More than 8 in 10 Americans (81%) say no one should be able to access chemical abortion drugs online or internationally to “give them to a woman without her knowledge or consent.”  

Upon mifepristone’s first approval in 2000, the FDA required three in-person doctor visits: a pre-prescription consultation with a required exam to determine the gestational age of the baby, an in-person visit for the administration of the pills, and a post-abortion follow-up appointment. During the Biden administration, however, all these safeguards vanished under the guise of “Covid-19 policies,” allowing women to order mifepristone through the mail “without medical oversight,” The Federalist reports.  

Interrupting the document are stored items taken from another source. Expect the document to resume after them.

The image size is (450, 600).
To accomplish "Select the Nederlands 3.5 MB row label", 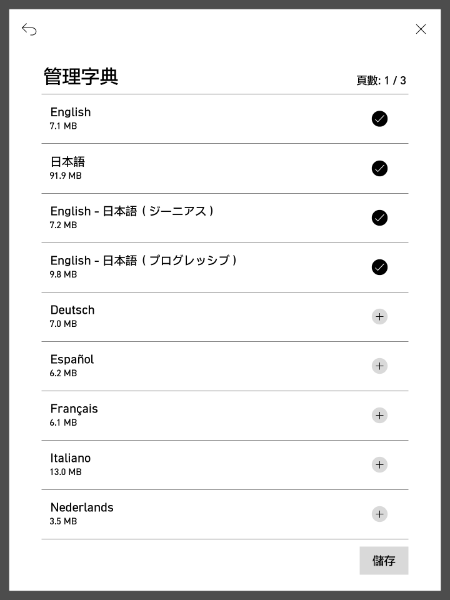I will [82, 514].
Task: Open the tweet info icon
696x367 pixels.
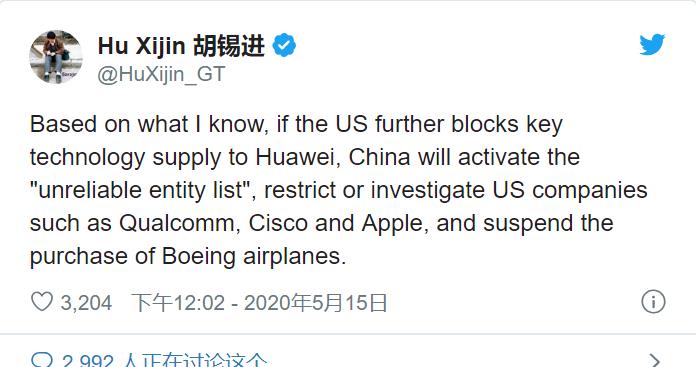Action: 653,302
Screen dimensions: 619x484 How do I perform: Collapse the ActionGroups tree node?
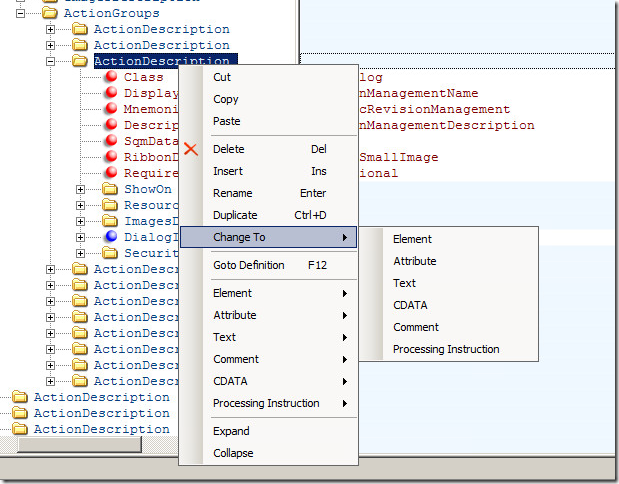click(20, 13)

Nearly 70% of those surveyed said the FDA should restore chemical abortion guidelines to their original design before Biden’s alterations. Respondents said requiring a doctor’s visit “does not change a woman’s right to choose,” with 74% saying the doctor can help her “make her choice safely with all of the information and care she needs.”  

Most Americans (72%) believe “big drug companies’ profits should not come before a women’s health and safety” – as companies often pressure the FDA for laxed drug guidelines.  

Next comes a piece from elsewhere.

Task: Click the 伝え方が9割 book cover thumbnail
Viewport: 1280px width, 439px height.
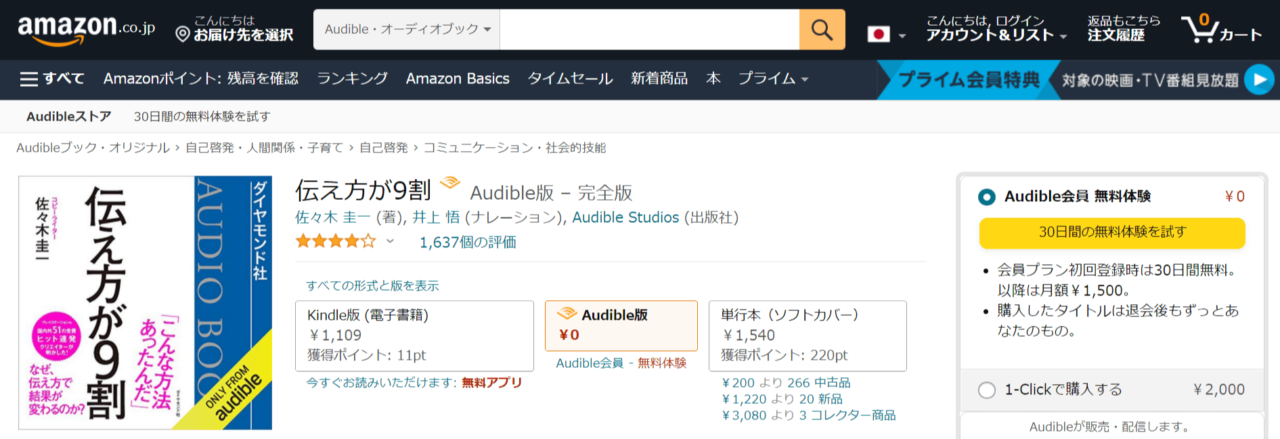Action: pos(146,303)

The survey emphasized the “significant doubts” Americans have regarding “the safety of the chemical abortion drug.” Only 16% of respondents classified mifepristone as “very safe,” while nearly 60% said the pill is “either unsafe or they don’t know.” These percentages represent the same respondents who expressed a 59% favorable view of Planned Parenthood and only 29% unfavorable view.  

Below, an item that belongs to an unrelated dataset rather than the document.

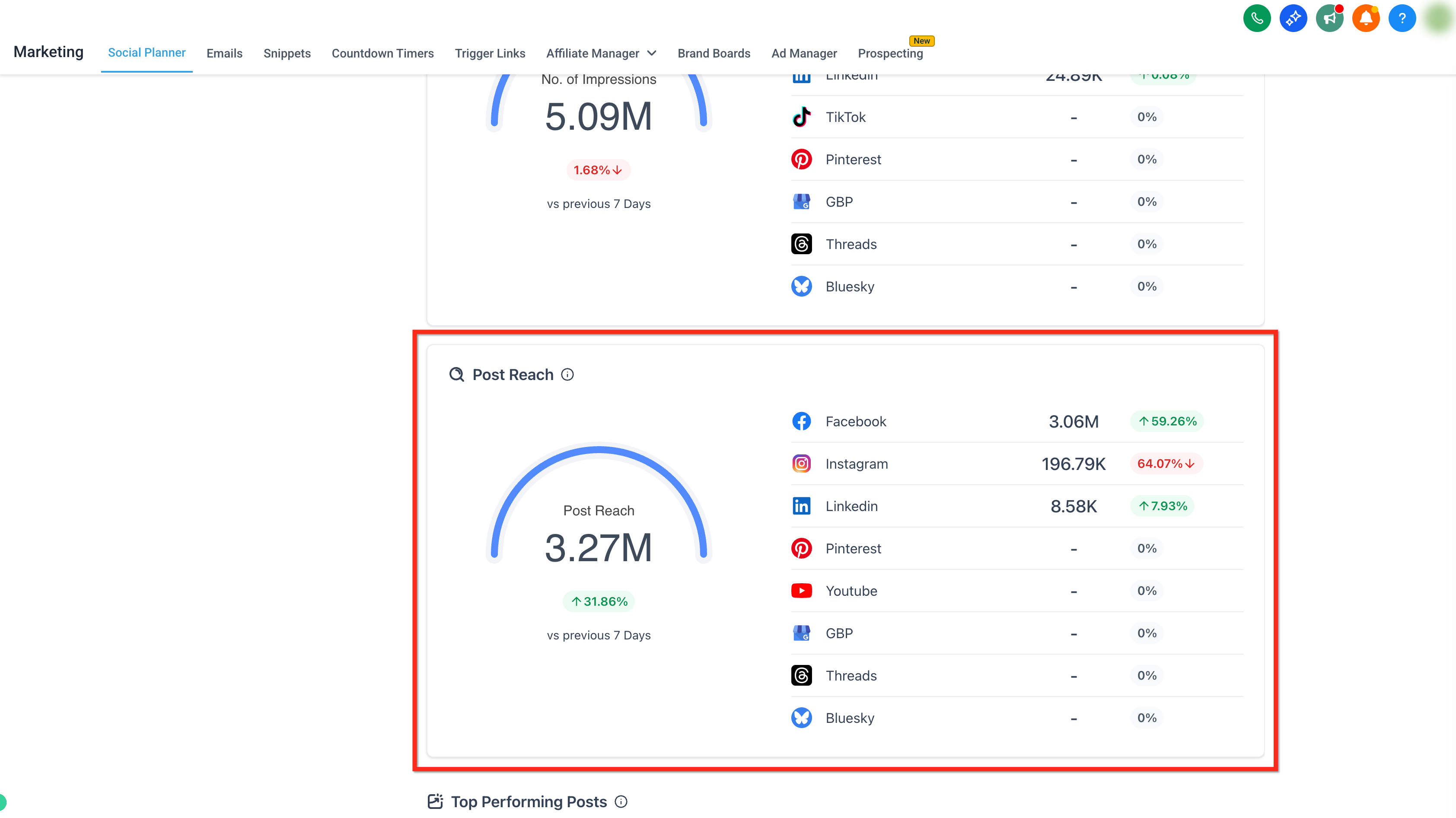Viewport: 1456px width, 818px height.
Task: Select the Social Planner tab
Action: 147,53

According to the risk evaluation and mitigation strategy (REMS) policy of the FDA, the guidelines for a particular drug can be altered if deemed “necessary” due to the “frequency and severity of adverse events,” The Federalist reports.  

As reported by The Lion, such adverse events occur nearly 22 times more than what the FDA currently advertises. Roughly one in seven women – 13.5% – “experience at least one serious adverse event or repeated abortion attempt” within 45 days of first taking mifepristone, according to a study from The Ethics and Public Policy Center.  

While Health and Human Services Secretary Robert F. Kennedy Jr. and FDA Commissioner Marty Makary both promised a review of mifepristone, the FDA recently approved a generic version of mifepristone instead of offering new guidelines regarding the safety of the drug. 

The FDA claimed that approval of a generic drug “identical to the brand-name drug” was required “by law,” but this same off-brand abortion pill was unapproved under Biden for 1,207 days, according to The Federalist.  

Despite the FDA’s obstinate claim of the safety of mifepristone, Americans seem skeptical of the pill’s parameters and protections for women, according to the recent data.  

“3 in 5 voters believe chemical abortions are ‘far more dangerous than advertised,’” Sen. Steve Daines, R-Montana, said in a post on X. “The science is clear & Americans agree: the abortion pill is harmful to women.”